My morning’s read, subtitled, “Could studying the placebo effect change the way we think about medicine?” focused on a fascinating guy, Ted Kaptchuk, director of Harvard’s Program in Placebo Studies — the first Harvard Medical School professor with neither a medical degree nor a doctorate. In fact, he studied acupuncture in Macau.

Now he says, “Clinical studies continually fail to demonstrate acupuncture’s effectiveness,” yet he’s sure he healed people.

“I was a damn good healer,” he says.

It’s well accepted that a caring professional’s touch is therapeutic, but Kaptchuk’s Harvard program looks at the possible value of the “sugar pill” as a viable treatment. The Harvard institute, which has “recruited leading researchers from around the world,” explores the “preposterous idea” that giving placebos deliberately as medicine might have a place in cures.

Naturally, the idea has critics, including Dr. Robert Temple, the Food and Drug Administration’s deputy director, who says there are no data suggesting that placebos could function as drugs.

Yet, instances cited in Specter’s article seem to suggest a placebo benefit. For example, in the 1980s, a National Center for Biotechnology study reported that “patients who were told they were going to receive a painkiller [but didn’t] had the same experience as those secretly receiving between six and eight milligrams of morphine — a significant dose.”

Kaptchuk himself ran a study where 80 irritable-bowel sufferers were divided into two groups.
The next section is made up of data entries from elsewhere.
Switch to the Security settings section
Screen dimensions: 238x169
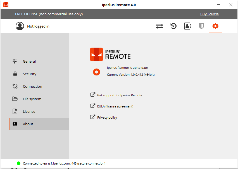tap(30, 74)
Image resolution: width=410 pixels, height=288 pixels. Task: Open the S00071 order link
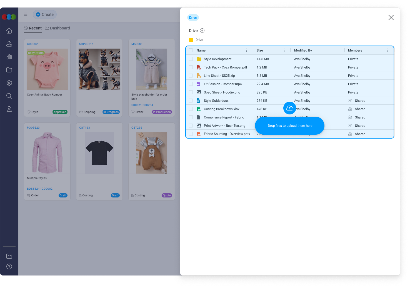point(136,105)
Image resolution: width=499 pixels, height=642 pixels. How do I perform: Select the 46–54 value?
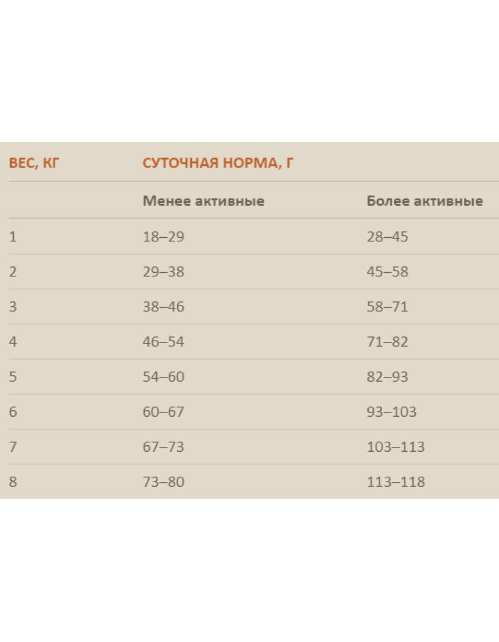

One half did not receive treatment. The others were told they were receiving placebos. The placebo group was also told that “rigorous clinical testing” has shown that placebos produce “significant mind-body self-healing.” Patients who received the “openly distributed placebos … scored far better on standard assessments of their condition” and exhibited “statistically significant differences in severity of symptoms.”

Today, we can observe the brain working to create, as Kaptchuk says “the biological mechanism driving these reactions.” The August 2005 Scientific American article “Brain’s Own Pain Relievers at Work in Placebo Effect, Study Suggests” explains how.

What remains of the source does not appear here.